Dois dos itens mais impactantes do chamado “combo da morte” têm as digitais de integrantes da bancada ruralista. O deputado federal Neri Geller (PP-MT) foi o relator da nova Lei Geral do Licenciamento Ambiental (PL 3729/04), apelidada de “a mãe de todas as boiadas”. Após a aprovação na Câmara, a proposta chegou ao Senado sob o número 2.159/21. Ela restringe, enfraquece ou, em alguns casos, até extingue parte importante dos instrumentos de avaliação, prevenção e controle de impactos socioambientais de obras e atividades econômicas no país.

Atual vice-presidente da FPA, Geller já ocupou o cargo de ministro da Agricultura, Pecuária e Abastecimento (Mapa) no governo de Dilma Rousseff, em 2014, e por duas ocasiões foi secretário de Política Agrícola do Ministério, em 2013 e 2016. O ruralista foi citado em investigações quanto à invasão de terras públicas e fraude na regularização de terras destinadas à reforma agrária no Mato Grosso, em 2014, como mostrou reportagem do De Olho nos Ruralistas.

A agenda legislativa prioritária traz itens como o PL 490/07, do Marco Temporal, que proíbe a ampliação de Terras Indígenas (TIs) já demarcadas e permite a exploração por garimpeiros, e o PL 191/2020, que regulamenta a mineração nas TIs, possibilitando inclusive a construção de hidrelétricas sem entraves. Ambos estão em tramitação na Câmara e contam com o respaldo da Frente Parlamentar da Agropecuária (FPA) e de seus financiadores.

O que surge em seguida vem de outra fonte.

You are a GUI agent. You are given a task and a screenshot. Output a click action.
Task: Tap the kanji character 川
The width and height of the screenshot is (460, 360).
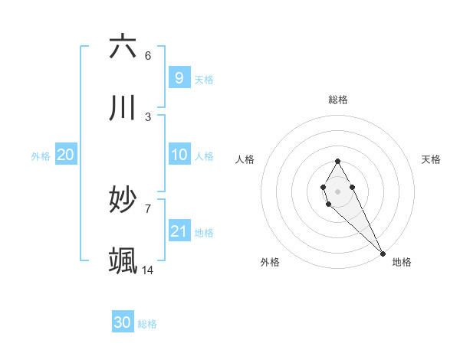click(123, 108)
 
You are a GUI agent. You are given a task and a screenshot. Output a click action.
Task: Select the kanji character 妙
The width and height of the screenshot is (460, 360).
click(123, 200)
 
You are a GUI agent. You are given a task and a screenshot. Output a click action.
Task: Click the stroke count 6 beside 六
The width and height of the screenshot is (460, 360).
click(148, 56)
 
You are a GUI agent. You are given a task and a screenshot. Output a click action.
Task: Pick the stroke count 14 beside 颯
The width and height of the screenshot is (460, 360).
click(148, 270)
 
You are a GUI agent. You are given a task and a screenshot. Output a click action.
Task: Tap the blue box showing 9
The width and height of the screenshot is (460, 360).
click(179, 77)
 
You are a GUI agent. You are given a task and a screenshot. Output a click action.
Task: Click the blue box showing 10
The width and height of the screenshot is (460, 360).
click(179, 155)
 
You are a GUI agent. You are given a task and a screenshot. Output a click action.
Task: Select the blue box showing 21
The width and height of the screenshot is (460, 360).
click(179, 231)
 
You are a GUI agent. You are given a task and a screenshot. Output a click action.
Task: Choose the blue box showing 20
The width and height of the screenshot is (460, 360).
click(65, 155)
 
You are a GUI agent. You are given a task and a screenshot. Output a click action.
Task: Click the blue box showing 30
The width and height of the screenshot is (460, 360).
click(123, 322)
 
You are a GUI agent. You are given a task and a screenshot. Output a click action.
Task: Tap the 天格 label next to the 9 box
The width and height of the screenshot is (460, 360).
click(203, 79)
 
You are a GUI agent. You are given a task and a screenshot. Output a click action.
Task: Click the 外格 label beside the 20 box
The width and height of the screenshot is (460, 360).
click(41, 156)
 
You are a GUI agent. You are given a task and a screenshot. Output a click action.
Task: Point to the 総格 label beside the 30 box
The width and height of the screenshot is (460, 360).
click(147, 324)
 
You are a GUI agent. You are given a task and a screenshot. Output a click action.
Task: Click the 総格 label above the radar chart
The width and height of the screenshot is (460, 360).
click(338, 100)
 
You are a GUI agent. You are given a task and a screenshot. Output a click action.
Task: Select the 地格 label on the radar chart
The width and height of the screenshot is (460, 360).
click(402, 262)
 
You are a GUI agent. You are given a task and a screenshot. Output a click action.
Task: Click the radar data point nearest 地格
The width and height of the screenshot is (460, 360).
click(383, 253)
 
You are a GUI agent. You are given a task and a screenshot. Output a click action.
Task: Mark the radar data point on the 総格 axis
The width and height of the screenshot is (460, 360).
click(337, 160)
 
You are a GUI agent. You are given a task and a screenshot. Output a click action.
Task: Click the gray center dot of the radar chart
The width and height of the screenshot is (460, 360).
click(337, 190)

Com 280 membros, de diferentes partidos, a bancada ruralista, representada pela FPA, é uma das maiores, mais influentes e mais organizadas do Congresso. Em ano eleitoral, suas pautas tendem a ter ainda mais apoio.

Dois dias depois, foi aprovado o decreto 10.966 que cria o Programa de Apoio ao Desenvolvimento da Mineração Artesanal e em Pequena Escala (Pró-Mape). O programa estimula a “mineração artesanal” e define como área de atuação prioritária a Amazônia Legal (Rondônia, Acre, Amazonas, Roraima, Pará, Amapá, Tocantins, Mato Grosso e 181 municípios do estado do Maranhão).

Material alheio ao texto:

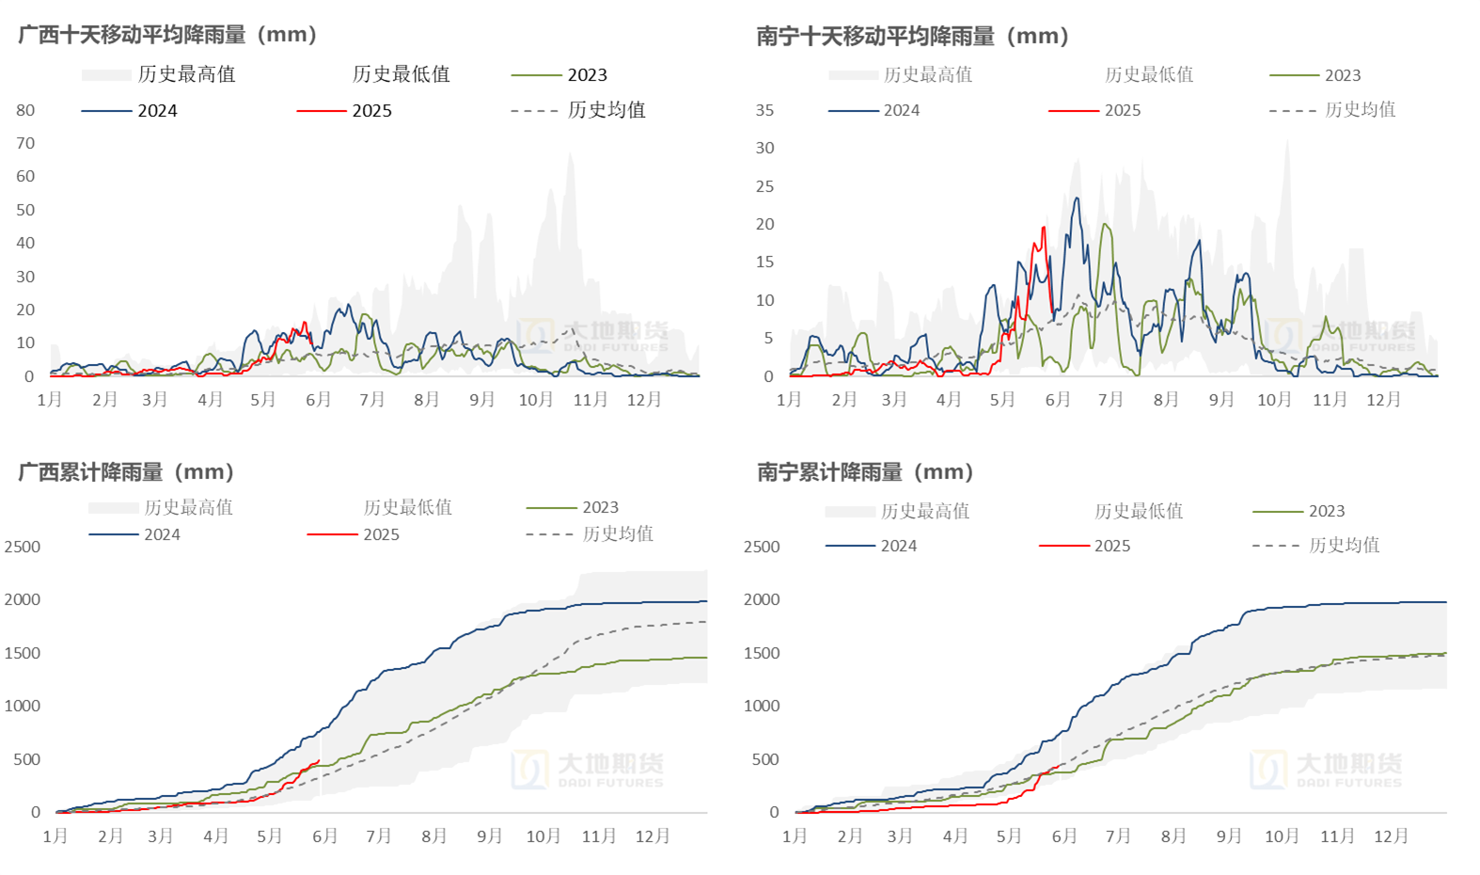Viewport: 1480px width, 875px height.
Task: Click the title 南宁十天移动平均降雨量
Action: point(913,37)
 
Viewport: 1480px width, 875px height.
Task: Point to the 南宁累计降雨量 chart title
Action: point(866,471)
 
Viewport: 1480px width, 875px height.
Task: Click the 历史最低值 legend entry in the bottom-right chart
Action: point(1138,511)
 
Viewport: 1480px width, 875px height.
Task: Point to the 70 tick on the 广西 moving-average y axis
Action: point(25,143)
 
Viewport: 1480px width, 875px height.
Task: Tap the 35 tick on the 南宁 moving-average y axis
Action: point(765,110)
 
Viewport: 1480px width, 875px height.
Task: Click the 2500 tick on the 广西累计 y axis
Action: point(23,547)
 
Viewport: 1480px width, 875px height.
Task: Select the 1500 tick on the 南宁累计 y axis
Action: point(762,653)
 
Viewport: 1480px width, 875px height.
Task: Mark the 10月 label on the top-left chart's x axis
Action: point(536,400)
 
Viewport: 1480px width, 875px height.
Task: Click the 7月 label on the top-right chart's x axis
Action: point(1111,400)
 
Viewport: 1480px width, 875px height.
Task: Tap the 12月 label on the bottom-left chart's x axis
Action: point(653,836)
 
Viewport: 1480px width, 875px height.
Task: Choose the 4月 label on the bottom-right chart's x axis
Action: point(955,836)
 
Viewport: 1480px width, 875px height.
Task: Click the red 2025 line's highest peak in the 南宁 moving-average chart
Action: point(1043,228)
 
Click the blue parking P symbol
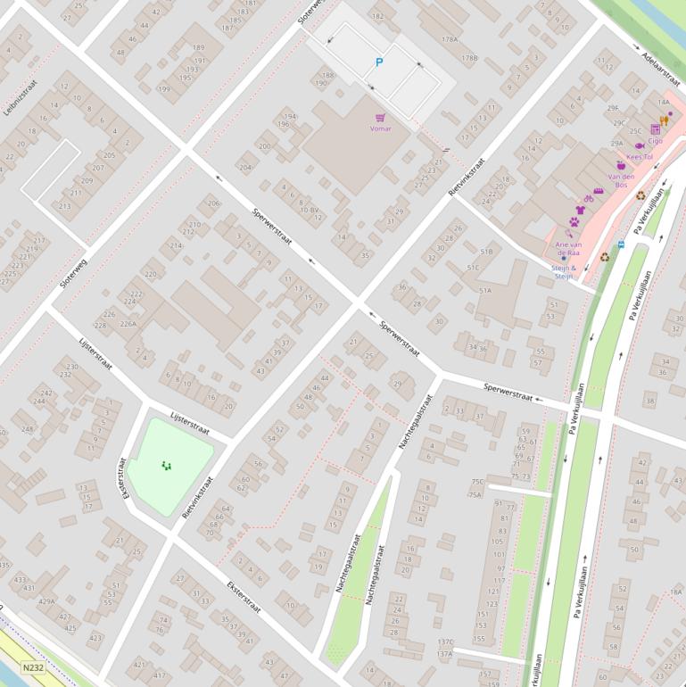pos(379,62)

Em nota oficial do Planalto, os objetivos do Pró-Mape foram descritos como “integração e fortalecimento das políticas setoriais, sociais, econômicas e ambientais para o desenvolvimento sustentável da mineração artesanal e em pequena escala, estimulando as melhores práticas, a formalização da atividade e a promoção da saúde, da assistência e da dignidade das comunidades envolvidas.”

Ele aparece no Mapa das Terras dos Parlamentares, projeto cartográfico do “De Olho”. O ex-ministro possui uma propriedade rural de 726 hectares em Diamantino (MT), onde o povo Paresi disputa parte do território, e uma fazenda em Sorriso (MT), local de conflito com os povos Kaiabi, Arapiaká e Munduruku. Nas eleições de 2018, declarou à Justiça Eleitoral R$ 9.018.296,15 em bens, montante dez vezes maior que o declarado doze anos antes.

Um relatório da Universidade Federal de Minas Gerais (UFMG) e do Ministério Público Federal mostra que 28% do ouro comercializado em 2019 e 2020 tinha procedência irregular (ilegais ou potencialmente ilegais). Destes, 75% eram provenientes de estados da Amazônia Legal, quase a metade do estado do Pará.

O Mapbiomas mostra que a Amazônia concentra 93,7% do garimpo do Brasil. De 2010 a 2020, a área de garimpo em territórios indígenas e unidades de conservação expandiu 495% e 301%, respectivamente. Em 2020, metade de toda a área de garimpo estava em territórios indígenas e unidades de conservação, com as maiores áreas concentradas no Pará (povos Kayapó e Munduruku, e unidade Apa, do Tapajós).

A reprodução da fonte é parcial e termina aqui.